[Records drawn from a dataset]
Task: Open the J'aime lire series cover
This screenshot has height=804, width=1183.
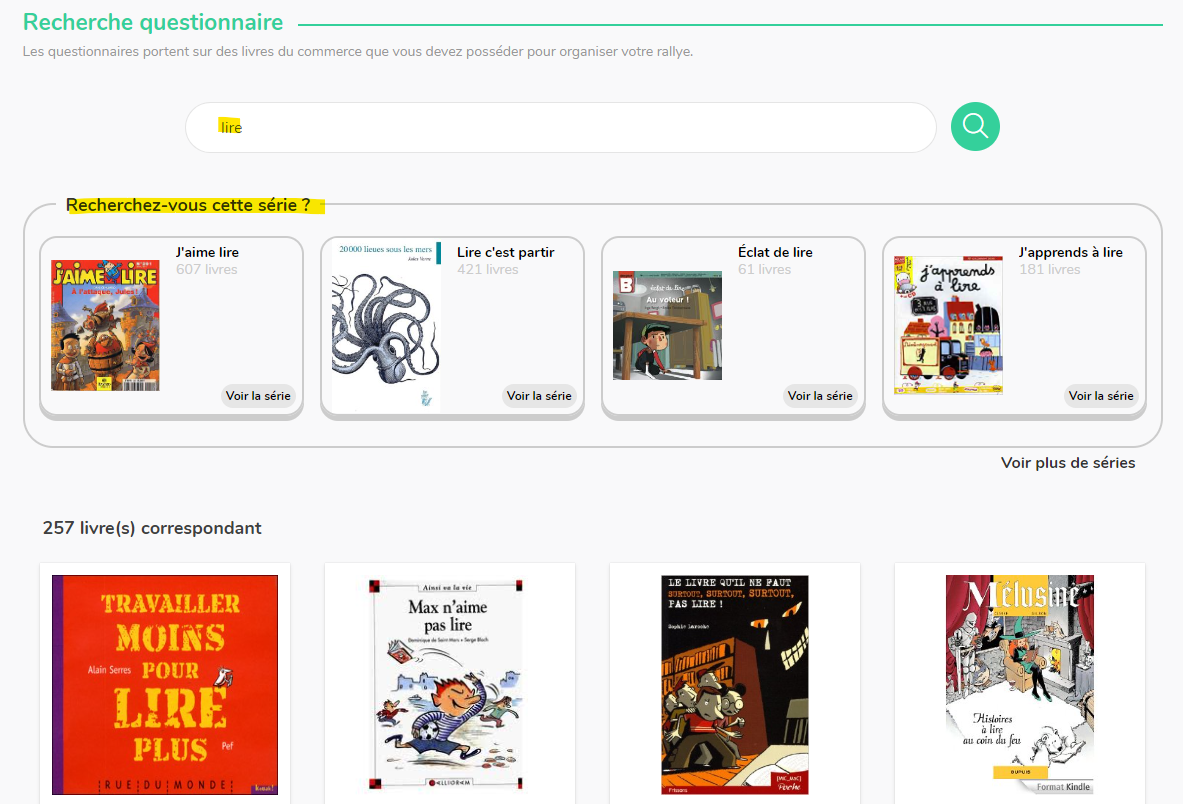Action: point(105,325)
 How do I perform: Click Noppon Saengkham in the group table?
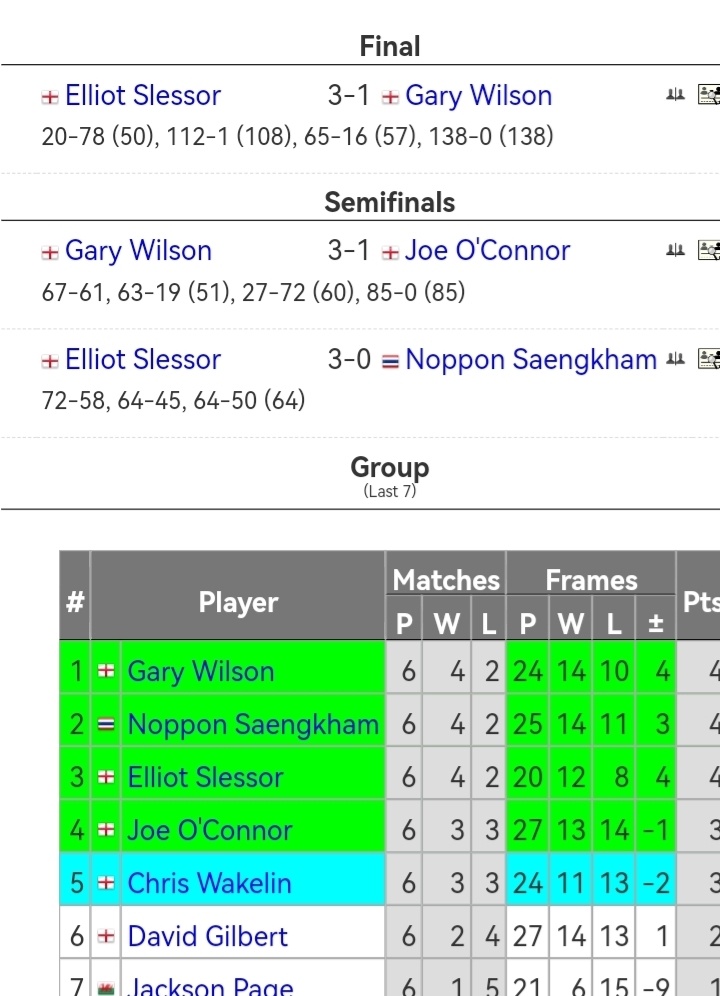click(253, 724)
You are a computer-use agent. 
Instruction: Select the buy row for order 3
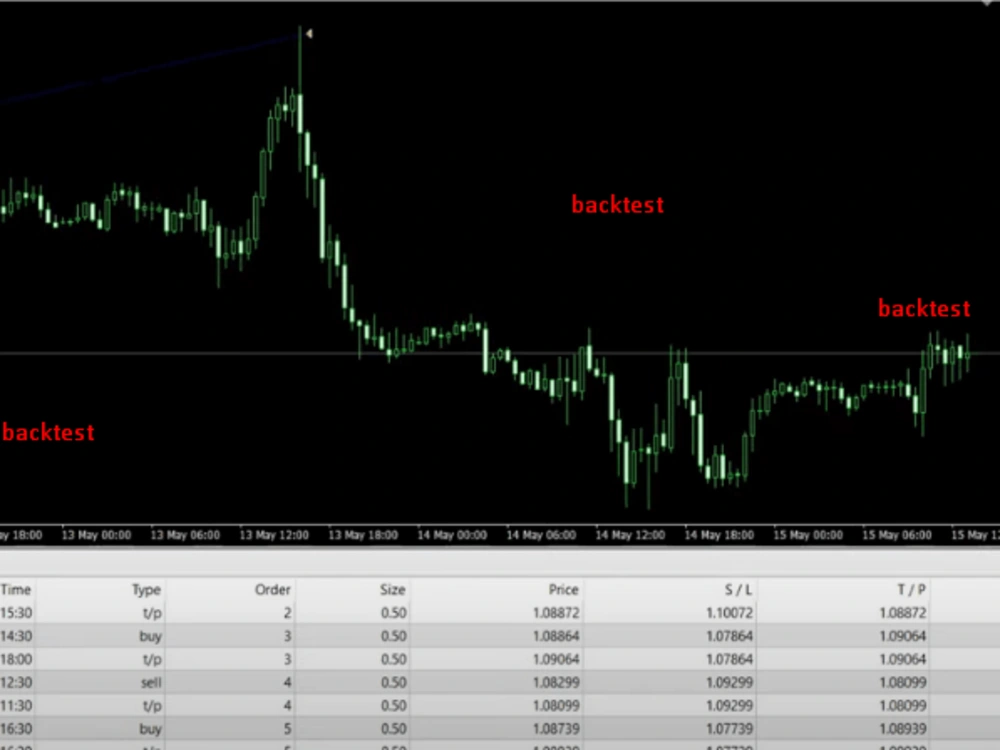400,636
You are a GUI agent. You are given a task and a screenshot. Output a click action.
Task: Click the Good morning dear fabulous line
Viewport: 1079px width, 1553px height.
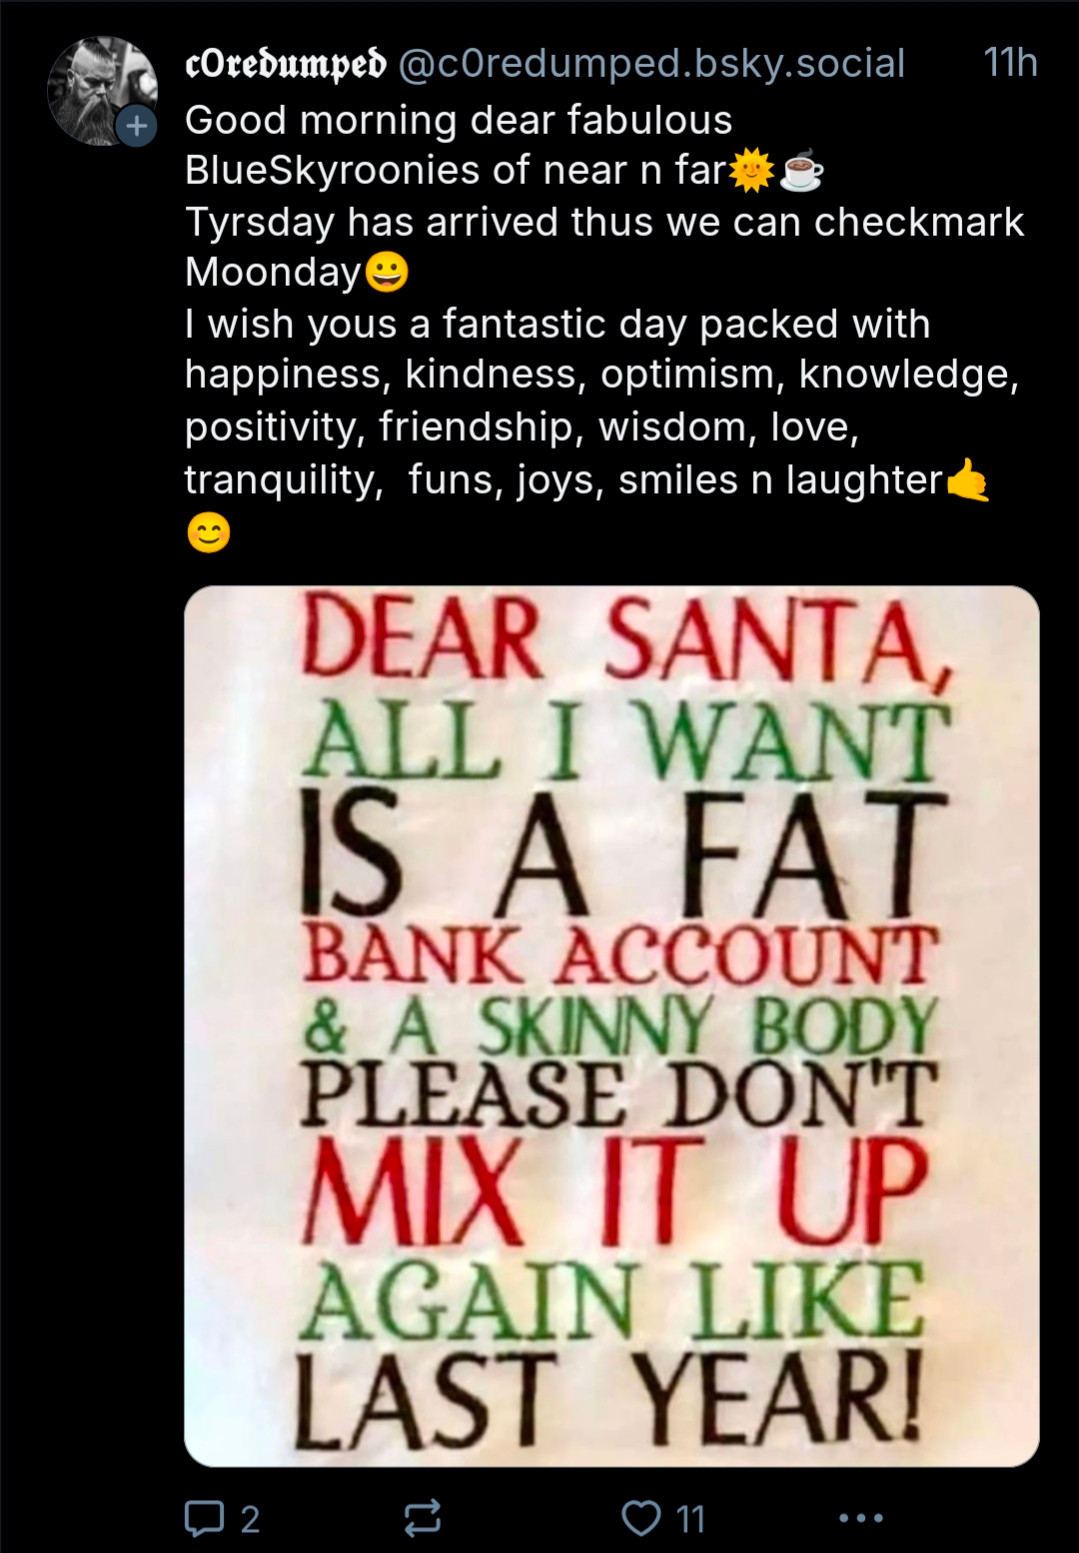(x=459, y=120)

> **Requirement**
The expected answer is the complete set of entries, copied verbatim, with no pictures.

> **Result below**
Task: Open the J'aime lire series cover
This screenshot has height=804, width=1183.
Action: point(105,325)
 How do I perform: Click Noppon Saengkham in the group table?
click(253, 724)
You are a computer-use agent. 
Instruction: Select the buy row for order 3
400,636
You are a GUI agent. You are given a task and a screenshot. Output a click action.
Task: Click the Good morning dear fabulous line
Viewport: 1079px width, 1553px height.
(x=459, y=120)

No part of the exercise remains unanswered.